WORK REQUIRED: Would you please transcribe exactly the lines from the one containing "Task: Collapse the Point parameters section" through the end of the material below, and only those?

INFORMATION SHOWN:
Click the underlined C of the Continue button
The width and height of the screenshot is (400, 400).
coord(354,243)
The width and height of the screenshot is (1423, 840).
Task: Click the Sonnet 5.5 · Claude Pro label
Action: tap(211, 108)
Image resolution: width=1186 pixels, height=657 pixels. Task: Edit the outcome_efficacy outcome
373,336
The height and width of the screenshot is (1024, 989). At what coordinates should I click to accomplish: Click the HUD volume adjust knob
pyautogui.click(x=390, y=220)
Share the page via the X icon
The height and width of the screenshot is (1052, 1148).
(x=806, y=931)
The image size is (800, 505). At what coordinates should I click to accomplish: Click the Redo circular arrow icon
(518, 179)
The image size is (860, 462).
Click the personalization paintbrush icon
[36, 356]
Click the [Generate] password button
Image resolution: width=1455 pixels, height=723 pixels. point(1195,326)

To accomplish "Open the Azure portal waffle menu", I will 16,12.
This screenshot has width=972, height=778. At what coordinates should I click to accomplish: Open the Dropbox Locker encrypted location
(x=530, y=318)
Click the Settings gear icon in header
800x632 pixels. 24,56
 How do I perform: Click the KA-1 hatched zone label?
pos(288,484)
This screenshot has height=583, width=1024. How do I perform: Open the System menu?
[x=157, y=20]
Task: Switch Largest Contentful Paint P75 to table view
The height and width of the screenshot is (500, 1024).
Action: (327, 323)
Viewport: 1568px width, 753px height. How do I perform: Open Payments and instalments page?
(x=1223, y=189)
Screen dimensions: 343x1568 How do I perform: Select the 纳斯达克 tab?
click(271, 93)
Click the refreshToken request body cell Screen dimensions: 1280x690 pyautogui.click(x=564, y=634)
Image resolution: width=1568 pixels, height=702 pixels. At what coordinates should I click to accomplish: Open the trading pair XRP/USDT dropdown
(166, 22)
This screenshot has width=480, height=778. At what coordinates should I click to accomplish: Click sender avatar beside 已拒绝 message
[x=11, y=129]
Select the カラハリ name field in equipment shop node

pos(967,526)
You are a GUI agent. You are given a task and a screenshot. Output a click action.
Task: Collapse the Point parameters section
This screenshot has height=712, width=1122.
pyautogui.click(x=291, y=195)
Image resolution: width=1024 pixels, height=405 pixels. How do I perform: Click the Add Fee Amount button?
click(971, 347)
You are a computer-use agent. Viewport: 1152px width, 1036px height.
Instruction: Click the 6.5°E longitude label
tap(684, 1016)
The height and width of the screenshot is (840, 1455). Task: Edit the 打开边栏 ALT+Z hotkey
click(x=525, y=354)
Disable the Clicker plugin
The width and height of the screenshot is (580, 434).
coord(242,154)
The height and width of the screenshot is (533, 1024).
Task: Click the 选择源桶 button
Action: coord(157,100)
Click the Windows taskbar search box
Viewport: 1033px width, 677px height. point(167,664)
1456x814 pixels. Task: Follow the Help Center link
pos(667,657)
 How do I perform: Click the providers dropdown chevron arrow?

EXERCISE ANSWER:
Task: Collapse the Point parameters section
This screenshot has height=712, width=1122.
pyautogui.click(x=291, y=195)
Image resolution: width=1024 pixels, height=405 pixels. How do I perform: Click the Add Fee Amount button?
click(971, 347)
You are a computer-use agent. Viewport: 1152px width, 1036px height.
Instruction: Click the 6.5°E longitude label
tap(684, 1016)
The height and width of the screenshot is (840, 1455). Task: Edit the 打开边栏 ALT+Z hotkey
click(x=525, y=354)
Disable the Clicker plugin
The width and height of the screenshot is (580, 434).
coord(242,154)
The height and width of the screenshot is (533, 1024).
Task: Click the 选择源桶 button
Action: coord(157,100)
Click the Windows taskbar search box
Viewport: 1033px width, 677px height. point(167,664)
1456x814 pixels. Task: Follow the Help Center link
pos(667,657)
 How do I perform: Click the providers dropdown chevron arrow?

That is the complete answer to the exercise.